Problem to work on: Give back exactly the lines from the start of the entries below to the line holding "The width and", that line included, and leave every picture out.

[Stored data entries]

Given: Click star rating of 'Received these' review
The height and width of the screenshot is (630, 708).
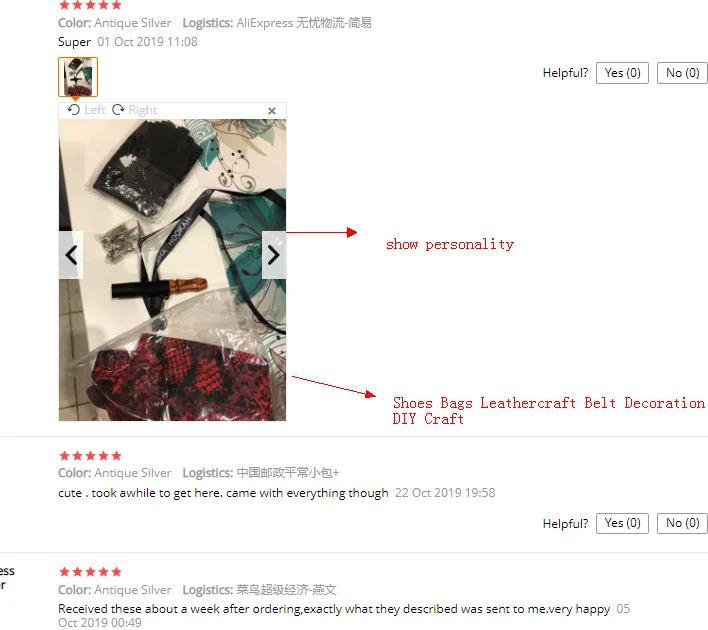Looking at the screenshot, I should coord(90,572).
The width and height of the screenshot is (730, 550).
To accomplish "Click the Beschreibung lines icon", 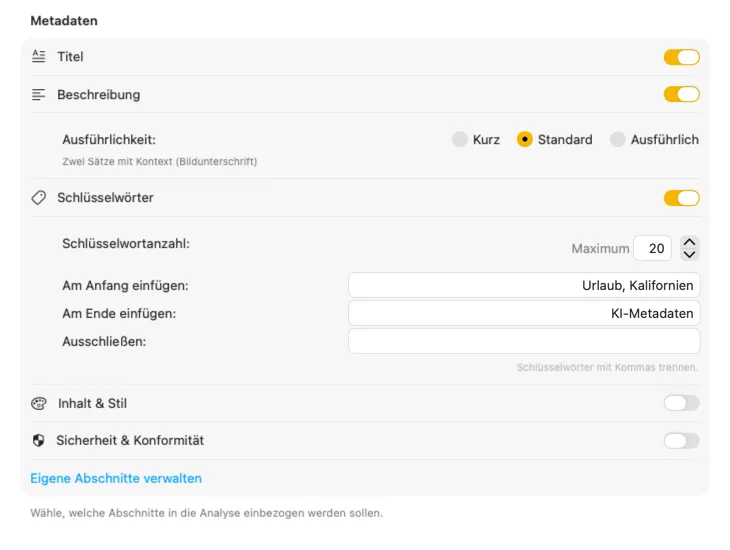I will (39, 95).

Solved exercise:
Given: Click star rating of 'Received these' review
The height and width of the screenshot is (630, 708).
Looking at the screenshot, I should coord(90,572).
The width and height of the screenshot is (730, 550).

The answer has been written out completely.